[Set task] Pull out every line below that contains the word "button". Case counts, so skip any line where the word appears only with different capitalization.

------------------------------------------------------------

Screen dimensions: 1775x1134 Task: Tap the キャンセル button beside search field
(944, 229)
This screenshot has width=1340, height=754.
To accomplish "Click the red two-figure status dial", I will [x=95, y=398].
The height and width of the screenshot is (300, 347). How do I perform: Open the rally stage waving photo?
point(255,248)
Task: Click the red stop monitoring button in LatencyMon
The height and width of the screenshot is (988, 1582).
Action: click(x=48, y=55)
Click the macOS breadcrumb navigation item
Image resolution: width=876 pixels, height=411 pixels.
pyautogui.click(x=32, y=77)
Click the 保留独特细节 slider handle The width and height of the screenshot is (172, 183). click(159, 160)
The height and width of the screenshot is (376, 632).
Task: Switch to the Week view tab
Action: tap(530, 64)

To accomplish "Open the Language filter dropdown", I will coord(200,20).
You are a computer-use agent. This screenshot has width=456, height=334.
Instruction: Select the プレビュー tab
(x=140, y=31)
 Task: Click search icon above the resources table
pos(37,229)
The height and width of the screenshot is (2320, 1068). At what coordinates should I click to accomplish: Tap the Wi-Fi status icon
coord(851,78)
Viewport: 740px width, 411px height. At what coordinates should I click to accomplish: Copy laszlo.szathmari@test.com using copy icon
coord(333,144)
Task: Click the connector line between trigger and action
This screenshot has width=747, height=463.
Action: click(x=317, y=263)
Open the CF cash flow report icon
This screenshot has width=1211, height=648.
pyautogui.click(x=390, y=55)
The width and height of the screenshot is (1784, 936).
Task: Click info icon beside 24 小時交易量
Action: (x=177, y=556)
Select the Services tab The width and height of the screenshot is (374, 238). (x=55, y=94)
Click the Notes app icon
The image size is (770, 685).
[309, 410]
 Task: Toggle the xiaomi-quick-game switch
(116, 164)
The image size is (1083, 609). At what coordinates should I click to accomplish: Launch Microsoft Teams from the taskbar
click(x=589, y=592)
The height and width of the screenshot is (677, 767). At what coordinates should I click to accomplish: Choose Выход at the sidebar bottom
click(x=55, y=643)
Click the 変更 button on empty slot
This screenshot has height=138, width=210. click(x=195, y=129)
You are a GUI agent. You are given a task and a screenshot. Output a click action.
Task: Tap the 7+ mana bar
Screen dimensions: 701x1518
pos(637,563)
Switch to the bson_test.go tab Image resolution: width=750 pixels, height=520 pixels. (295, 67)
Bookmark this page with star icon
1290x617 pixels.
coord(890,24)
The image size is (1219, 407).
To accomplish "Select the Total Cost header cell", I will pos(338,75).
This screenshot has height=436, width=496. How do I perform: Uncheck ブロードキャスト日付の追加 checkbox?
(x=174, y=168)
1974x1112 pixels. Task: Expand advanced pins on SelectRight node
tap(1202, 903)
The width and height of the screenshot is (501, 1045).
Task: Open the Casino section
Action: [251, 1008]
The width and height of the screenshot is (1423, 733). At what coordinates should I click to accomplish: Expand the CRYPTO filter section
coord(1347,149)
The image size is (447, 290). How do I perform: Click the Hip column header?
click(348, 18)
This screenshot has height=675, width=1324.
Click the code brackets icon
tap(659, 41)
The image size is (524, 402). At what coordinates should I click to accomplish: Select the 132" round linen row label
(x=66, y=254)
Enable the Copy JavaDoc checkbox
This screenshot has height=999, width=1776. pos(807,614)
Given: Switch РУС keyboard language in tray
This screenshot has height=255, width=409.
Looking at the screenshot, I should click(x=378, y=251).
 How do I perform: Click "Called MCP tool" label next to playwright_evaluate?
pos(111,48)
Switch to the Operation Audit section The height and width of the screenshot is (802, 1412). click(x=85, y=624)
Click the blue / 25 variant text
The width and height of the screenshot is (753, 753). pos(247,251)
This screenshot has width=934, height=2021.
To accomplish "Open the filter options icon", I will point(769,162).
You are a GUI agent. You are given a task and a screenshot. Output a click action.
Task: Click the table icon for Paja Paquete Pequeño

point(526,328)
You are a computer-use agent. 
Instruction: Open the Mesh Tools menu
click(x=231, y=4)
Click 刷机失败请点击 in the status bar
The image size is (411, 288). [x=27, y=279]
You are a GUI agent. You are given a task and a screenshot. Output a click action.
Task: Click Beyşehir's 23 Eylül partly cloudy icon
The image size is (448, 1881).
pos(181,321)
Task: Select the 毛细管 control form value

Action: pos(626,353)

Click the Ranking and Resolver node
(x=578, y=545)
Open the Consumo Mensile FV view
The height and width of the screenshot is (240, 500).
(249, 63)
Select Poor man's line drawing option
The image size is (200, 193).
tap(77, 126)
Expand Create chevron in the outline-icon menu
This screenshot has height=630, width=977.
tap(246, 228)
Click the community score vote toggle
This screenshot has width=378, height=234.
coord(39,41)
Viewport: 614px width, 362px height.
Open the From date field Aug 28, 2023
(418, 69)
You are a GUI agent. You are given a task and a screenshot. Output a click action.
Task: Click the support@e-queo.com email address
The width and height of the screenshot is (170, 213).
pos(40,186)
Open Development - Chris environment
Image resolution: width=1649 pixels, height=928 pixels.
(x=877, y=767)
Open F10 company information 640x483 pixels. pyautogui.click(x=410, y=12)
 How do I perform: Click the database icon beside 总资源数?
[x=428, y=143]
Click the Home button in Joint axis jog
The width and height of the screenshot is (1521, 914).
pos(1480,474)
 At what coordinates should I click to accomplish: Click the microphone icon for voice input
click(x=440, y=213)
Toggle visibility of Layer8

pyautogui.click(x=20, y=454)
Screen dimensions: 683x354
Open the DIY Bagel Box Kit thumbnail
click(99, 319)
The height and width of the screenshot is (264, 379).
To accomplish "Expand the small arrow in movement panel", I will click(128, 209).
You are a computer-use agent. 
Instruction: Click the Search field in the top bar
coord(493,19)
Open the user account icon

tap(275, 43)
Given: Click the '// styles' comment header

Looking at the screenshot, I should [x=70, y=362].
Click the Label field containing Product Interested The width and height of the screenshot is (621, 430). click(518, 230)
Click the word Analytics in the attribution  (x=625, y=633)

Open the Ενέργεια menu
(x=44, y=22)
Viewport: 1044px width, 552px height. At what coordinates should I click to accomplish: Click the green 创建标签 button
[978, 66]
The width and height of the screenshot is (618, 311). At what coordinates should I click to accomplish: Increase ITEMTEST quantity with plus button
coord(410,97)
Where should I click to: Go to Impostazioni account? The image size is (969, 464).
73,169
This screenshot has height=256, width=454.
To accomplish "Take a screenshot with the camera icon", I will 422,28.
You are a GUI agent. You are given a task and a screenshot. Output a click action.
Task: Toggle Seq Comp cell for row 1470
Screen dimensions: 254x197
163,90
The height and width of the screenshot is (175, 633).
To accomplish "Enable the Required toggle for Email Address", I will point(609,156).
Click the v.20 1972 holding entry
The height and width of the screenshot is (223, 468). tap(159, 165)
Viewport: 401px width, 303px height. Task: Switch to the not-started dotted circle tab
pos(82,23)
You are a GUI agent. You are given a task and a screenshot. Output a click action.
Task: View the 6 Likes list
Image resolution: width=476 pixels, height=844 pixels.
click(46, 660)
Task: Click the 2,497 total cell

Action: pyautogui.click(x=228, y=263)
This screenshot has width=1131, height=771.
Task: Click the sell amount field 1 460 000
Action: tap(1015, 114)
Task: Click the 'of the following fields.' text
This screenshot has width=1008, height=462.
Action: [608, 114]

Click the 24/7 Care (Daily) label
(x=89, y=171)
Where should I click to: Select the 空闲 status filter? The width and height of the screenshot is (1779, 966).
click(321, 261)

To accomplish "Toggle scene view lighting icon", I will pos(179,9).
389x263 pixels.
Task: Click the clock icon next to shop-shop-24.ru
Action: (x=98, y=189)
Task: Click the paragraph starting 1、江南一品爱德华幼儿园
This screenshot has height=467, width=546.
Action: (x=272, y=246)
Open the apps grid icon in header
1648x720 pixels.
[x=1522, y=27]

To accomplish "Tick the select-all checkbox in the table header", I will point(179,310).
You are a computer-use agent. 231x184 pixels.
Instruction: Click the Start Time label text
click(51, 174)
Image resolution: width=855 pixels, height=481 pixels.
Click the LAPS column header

------------------------------------------------------------

[Final answer]
Screen dimensions: 1775x1134 Task: Tap the キャンセル button beside search field
Task: Click the red stop monitoring button in LatencyMon
Click the 変更 button on empty slot
Click the Home button in Joint axis jog
Viewport: 1044px width, 552px height. At what coordinates should I click to accomplish: Click the green 创建标签 button
The width and height of the screenshot is (618, 311). At what coordinates should I click to accomplish: Increase ITEMTEST quantity with plus button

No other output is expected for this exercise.